Piping (STP)
1 Kennis
Als de buitenwaterstand verder stijgt, kan het opwellende water zand gaan meevoeren. Er is nu sprake van een zandmeevoerende wel en er ontstaat een ‘pipe’ onder de dijk. Als de pipe het intredepunt bij het buitenwater bereikt ontstaat een hydraulische kortsluiting. De pipe verbreedt zich richting intredepunt (ruimproces) waardoor steeds meer zand wordt getransporteerd. De dijk wordt als het ware ondermijnd.

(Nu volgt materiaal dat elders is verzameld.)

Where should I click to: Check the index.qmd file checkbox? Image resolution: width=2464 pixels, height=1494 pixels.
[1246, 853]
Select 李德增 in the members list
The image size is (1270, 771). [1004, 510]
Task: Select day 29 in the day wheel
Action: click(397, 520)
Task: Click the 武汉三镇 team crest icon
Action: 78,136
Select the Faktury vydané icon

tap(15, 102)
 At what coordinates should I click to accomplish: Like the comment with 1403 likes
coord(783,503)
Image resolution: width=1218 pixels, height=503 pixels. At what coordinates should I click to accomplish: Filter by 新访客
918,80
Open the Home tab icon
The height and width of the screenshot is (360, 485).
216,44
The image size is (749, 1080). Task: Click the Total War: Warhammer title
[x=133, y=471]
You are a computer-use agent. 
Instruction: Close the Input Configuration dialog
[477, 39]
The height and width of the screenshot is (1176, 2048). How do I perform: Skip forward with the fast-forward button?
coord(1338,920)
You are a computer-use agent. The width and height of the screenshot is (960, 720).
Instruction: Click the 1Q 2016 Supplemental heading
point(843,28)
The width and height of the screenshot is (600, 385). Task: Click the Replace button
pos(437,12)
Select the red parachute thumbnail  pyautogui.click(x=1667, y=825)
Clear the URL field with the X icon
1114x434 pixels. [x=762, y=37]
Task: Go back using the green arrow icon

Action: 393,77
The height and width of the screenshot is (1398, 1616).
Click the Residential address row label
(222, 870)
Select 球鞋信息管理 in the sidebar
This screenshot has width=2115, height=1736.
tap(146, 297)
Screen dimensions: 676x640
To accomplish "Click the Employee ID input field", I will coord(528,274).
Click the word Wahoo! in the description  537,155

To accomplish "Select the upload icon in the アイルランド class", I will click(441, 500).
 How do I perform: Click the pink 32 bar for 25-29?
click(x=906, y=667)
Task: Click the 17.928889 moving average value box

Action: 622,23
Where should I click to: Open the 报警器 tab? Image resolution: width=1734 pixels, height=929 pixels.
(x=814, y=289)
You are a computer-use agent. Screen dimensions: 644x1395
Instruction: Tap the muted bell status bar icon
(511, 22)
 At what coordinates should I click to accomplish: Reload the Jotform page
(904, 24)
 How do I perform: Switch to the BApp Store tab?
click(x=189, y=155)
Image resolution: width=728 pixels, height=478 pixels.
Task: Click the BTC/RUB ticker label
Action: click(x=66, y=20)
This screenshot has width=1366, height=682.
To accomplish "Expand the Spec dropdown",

Uiteindelijk zakt de dijk in en bezwijkt. In het ergste geval stroomt bij hoge waterstanden het water over de verzakking heen met bresvorming als gevolg.
Meer informatie:
- Onderzoeksrapport zandmeevoerende wellen (goede mechansimebeschrijving)
- Rekenregels: Bligh, Lane, Sellmeijer
- TR Waterkerende grondconstructies
- Waterkeringen (Collegedictaat t.b.v. HTS onderwijs)
- “Dijkbeoordeling bij hoogwater” (DWW, 1996)
2 Hulpmiddelen
- Schadecatalogus in Onderzoeksrapport zandmeevoerende wellen
- Cursus “Dijkbewaking Deel 1 + Deel 2”, Deltares
3 Ervaringen
- Ervaring met oefeningen en bij jaarlijks optredende zandmeevoerende wellen bij gemiddeld hoogwater.
- “Water tegen de Dijk” (TAW, 1993)
- “Dijkbeoordeling bij hoogwater” (DWW, 1996)
3.1 Overige opmerkingen
Voor zeedijken geldt dat een stormvloed aan zee hooguit enkele dagen duurt met een piek van enkele uren. Hierdoor krijgt het water geen tijd om ver in de dijk door te stromen. Piping krijgt daarom bij zeedijken weinig kans.